Stem Cells Analyze the Cause and Treatment of Diabetes


A research group that is part of the New York Stem Cell Foundation or NYSCF has generated patient-specific beta cells (the cells that secrete insulin in the pancreas), and these cultured beta cells accurately recapitulate the features of maturity-onset diabetes of the young or MODY.

In this research, NYSCF scientists and researchers from the Naomi Berrie Diabetes Center of Columbia University used skin cells from MODY patients to produce induced pluripotent stem cells (iPSCs) that were differentiated in the culture dish to form insulin-secreting pancreatic beta cells (if that sounds like a lot of work that’s because it is).

Other laboratories have succeeded in generating beta cells from embryonic stem cells and iPSCs, but questions remain as to whether or not these cells accurately recapitulate genetically-acquired forms of diabetes mellitus.

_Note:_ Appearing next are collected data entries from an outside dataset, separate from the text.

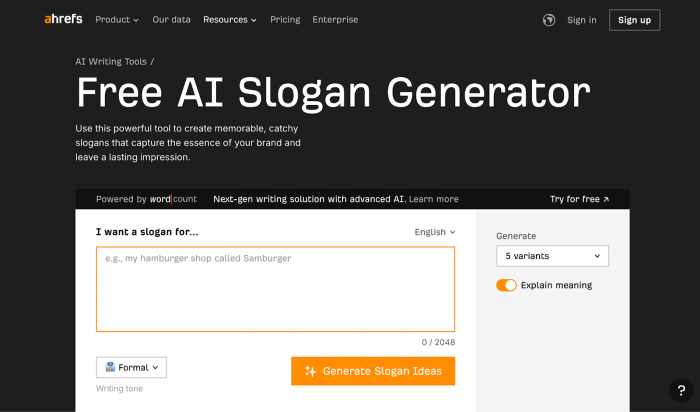Click the sparkle icon on Generate button
The height and width of the screenshot is (412, 700).
pos(311,371)
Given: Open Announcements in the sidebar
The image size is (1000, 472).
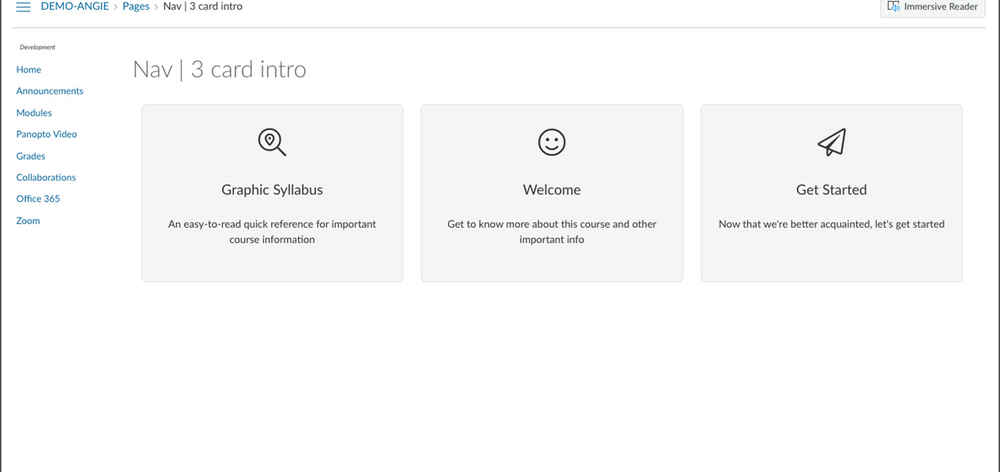Looking at the screenshot, I should click(x=50, y=91).
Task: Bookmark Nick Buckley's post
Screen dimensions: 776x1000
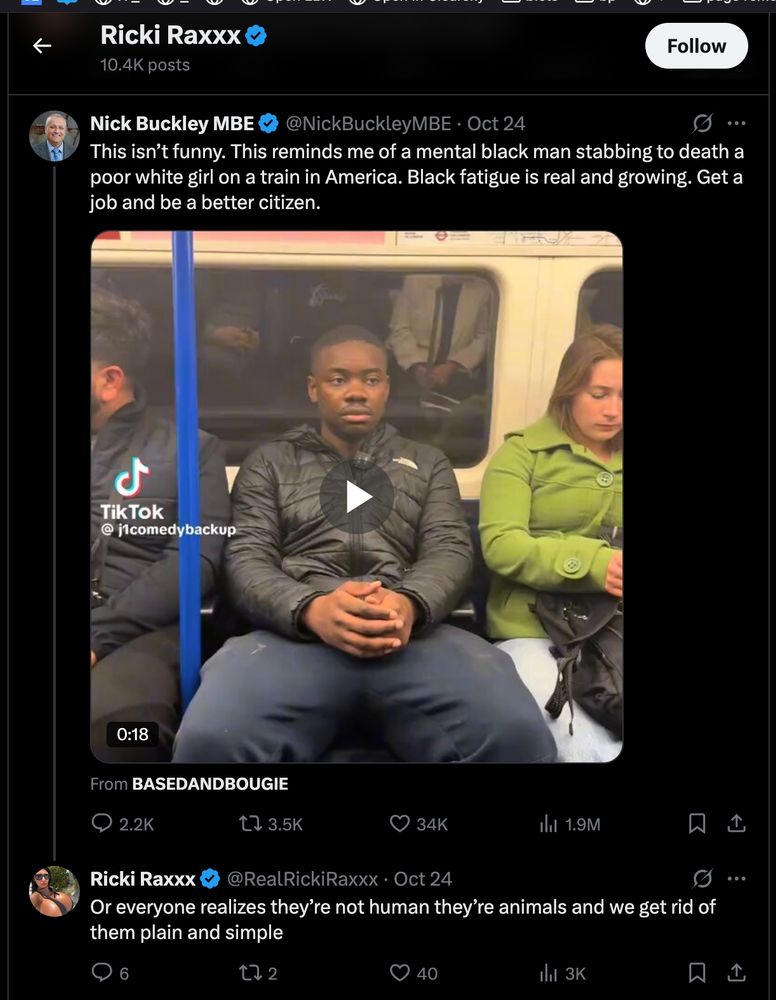Action: (x=696, y=823)
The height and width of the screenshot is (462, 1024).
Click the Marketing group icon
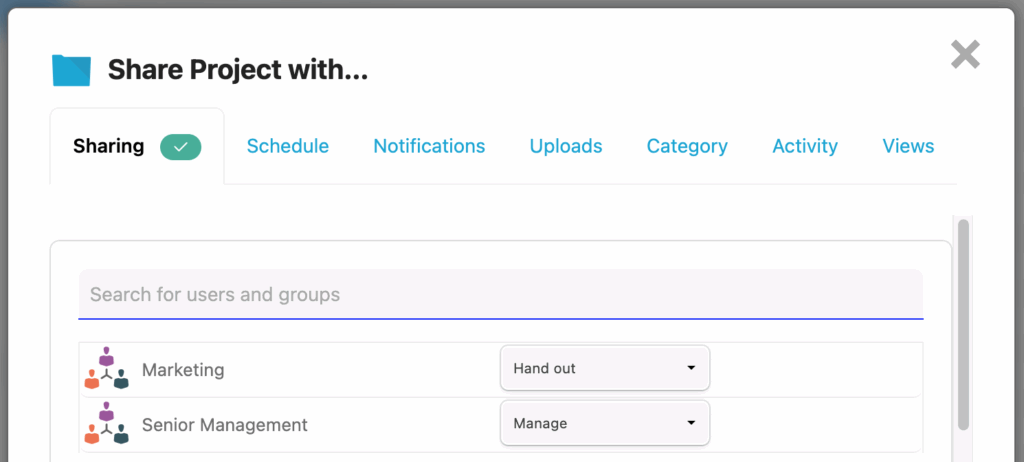(x=106, y=369)
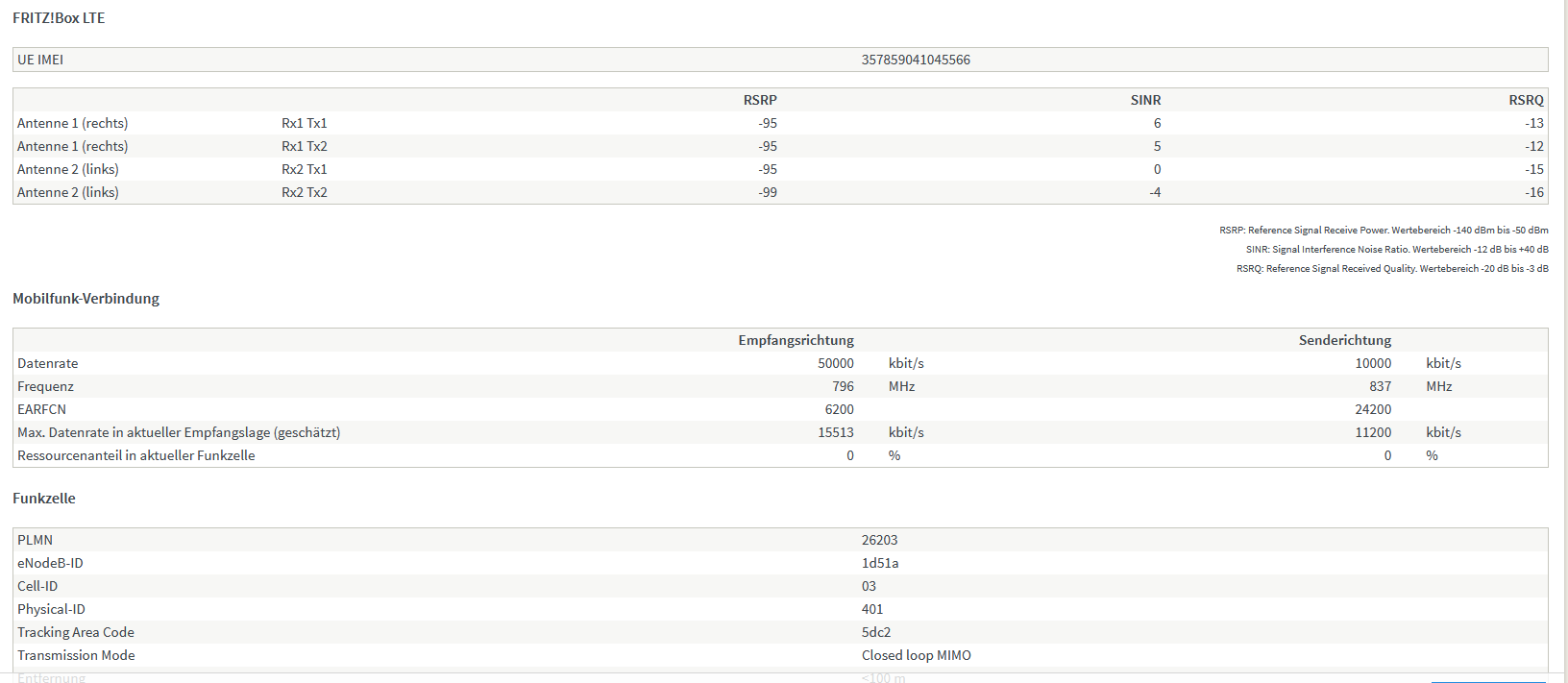
Task: Click the Senderichtung column heading
Action: 1344,340
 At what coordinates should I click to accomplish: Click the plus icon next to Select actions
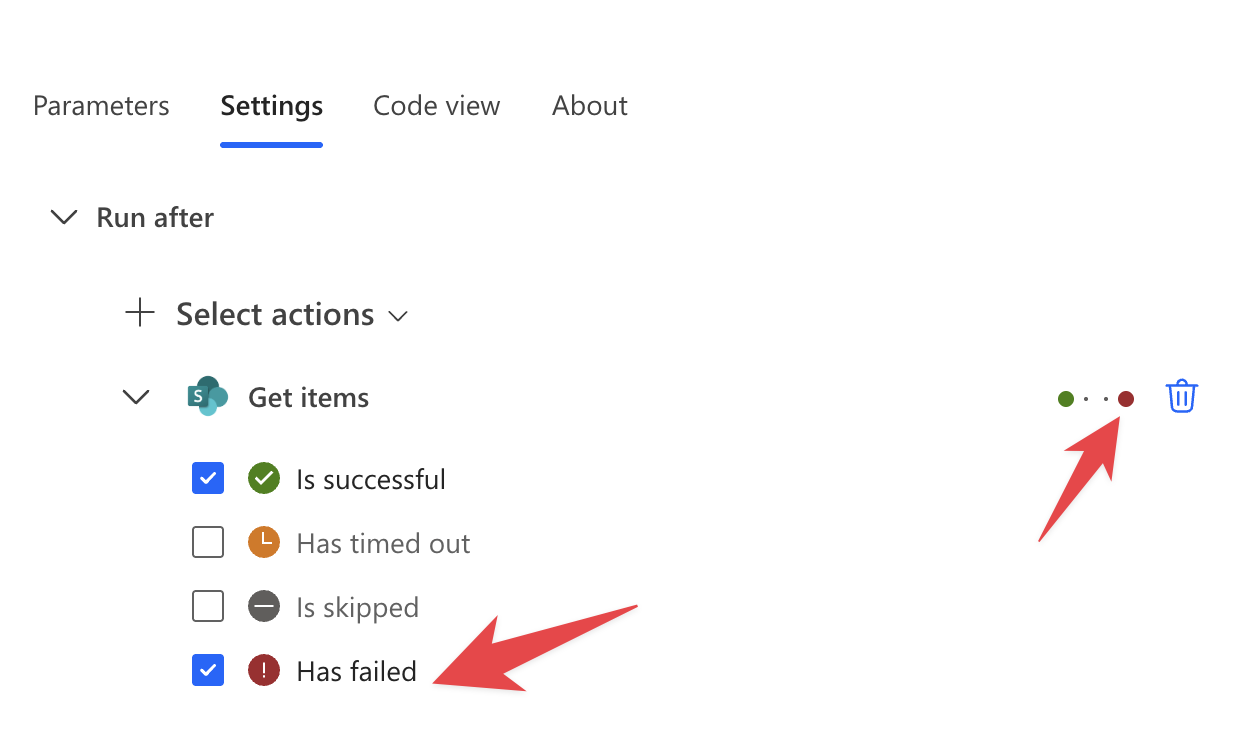click(140, 314)
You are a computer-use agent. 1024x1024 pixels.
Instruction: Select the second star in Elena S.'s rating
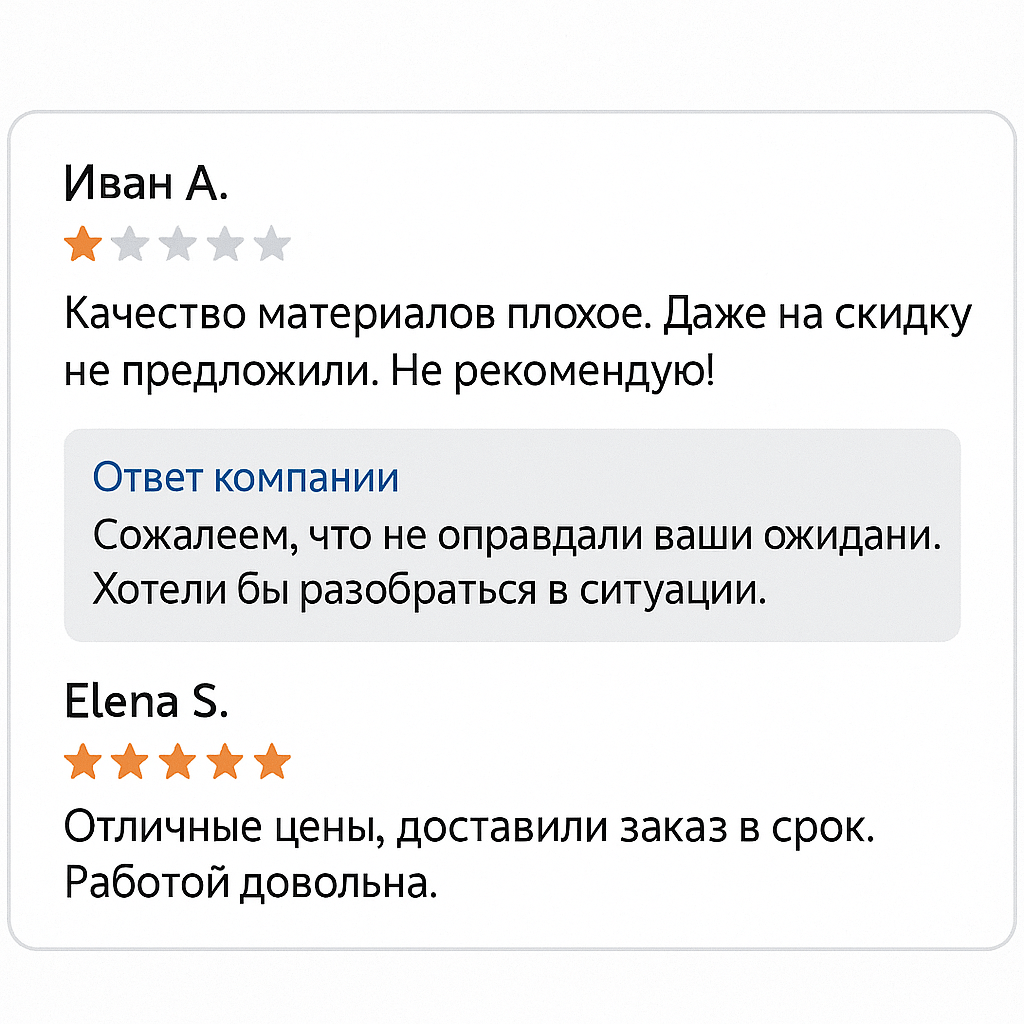[130, 764]
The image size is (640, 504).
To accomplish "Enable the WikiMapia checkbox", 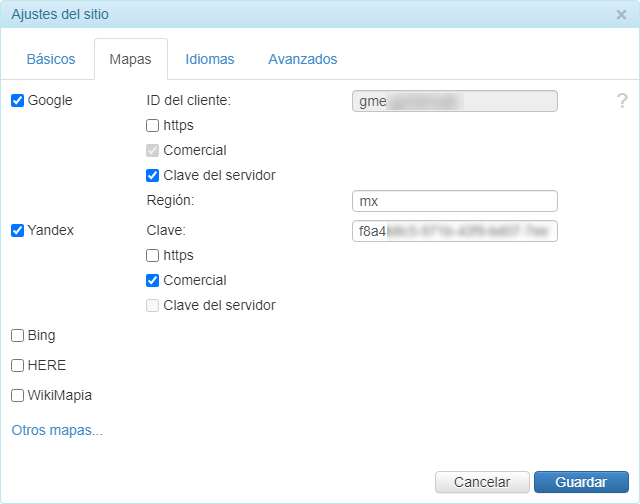I will (18, 395).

Senior co-author of this study, Dieter Egli, a senior research fellow at NYSCF, said: “We focused on MODY, a form of diabetes that affects approximately one in 10,000 people. While patients and other models have yielded important clinical insights into this disease, we were particularly interested in its molecular aspects – how specific genes can affect responses to glucose by the beta cell.”

MODY is a genetically inherited form of diabetes mellitus, and the most common form of MODY, type 2, results from mutations in the glucokinase or GCK gene. Glucokinase is a liver-specific enzyme and it adds a phosphate group to sugar so that the sugar can be broken down to energy by means of a series of reactions known as “glycolysis.” Glucokinase catalyzes the first step of glycolysis in the liver and in pancreatic beta cells. Mutations in GCK increase the sugar concentration in order for GCK to properly metabolize sugar, and this increases blood sugar levels and increases the risk for vascular complications.

The steps of the enzymatic pathway glycolysis, which is used by cells to degrade sugar to energy.
The steps of the enzymatic pathway glycolysis, which is used by cells to degrade sugar to energy.

MODY patients are usually misdiagnosed as type 1 or type 2 diabetics, but proper diagnosis can greatly alter the treatment of this disease. Correctly diagnosing MODY can also alert family members that they too might be carriers or even susceptible to this disease.

NYSCF researchers worked with skin cells from two patients from the Berrie Center who had type 2 MODY. After reprogramming these skin cells to become iPSCs, they differentiated the cells into beta cells, These cells had the impaired GCK activity, but in order to compare them to something, the NYSCF group also made iPSCs with a genetically engineered version of GCK that was impaired in the same way as the GCK gene in these two patients, and another cell line with normal versions of the GCK gene. They used these iPSCs to make cultured beta cells.

“Our ability to create insulin-producing cells from skin cells, and then to manipulate the GCK gene in these cells using recently developed molecular methods, made it possible to definitely test several critical aspects of the utility of stem cells for the study of human disease,” said Haiqing Hua, lead author of this paper and a postdoctoral fellow in the Division of Molecular Genetics.

The beta cells made from these iPSCs were transplanted into mice and these mice were given an oral glucose tolerance test. An oral glucose tolerance test is used to diagnose diabetes mellitus. The patient fasts for 12 hours and then is given a concentrated glucose concentration (4 grams per kilogram body weight), which the patient drinks and then the blood glucose level is examined at 30-minute intervals. The blood glucose levels of diabetic patients will rise and only go down very sluggishly whereas the blood glucose levels of a nondiabetic patient will rise and then decrease as their pancreatic beta cells start to make insulin. Insulin signals cells to take up glucose and utilize it, which lowers the blood glucose levels. A reading of over 200 milligrams per deciliters

When mice with the transplanted beta cells made from iPSCs were given oral glucose tolerance tests, the beta cells from MODY patients   showed decreased sensitivity to glucose.  In other words, even in the presence of high blood sugar levels, the beta cells made from iPSCs that came from MODY patients secreted little insulin.  However, high levels of amino acids, which are the precursors of proteins, also induces insulin secretion, and in this case, beta cells from MODY patients secreted sufficient quantities of insulin.

When the iPSCs made from cells taken from MODY patients were subjected to genetic engineering techniques that repaired the defect in the GCK gene, these iPSCs differentiated into beta cells that responded normally to high blood glucose levels and secreted insulin when the blood glucose levels rose.

By making beta cells from MODY patients and then correcting the genetic defect in them and returning them to normal glucose sensitivity, NYSCF scientists showed that this type of diagnosis could lead to cures for MODY patients.

“These studies provide a critical proof-of-principle that genetic characteristics of patient-specific insulin-producing cells can be recapitulated through use of stem cell techniques and advanced molecular biological manipulation.  This opens up strategies for the development of new approaches to the understanding, treatment, and, ultimately, prevention of more common types of diabetes,” said Rudolph Leibel of the Columbia University Medical Center.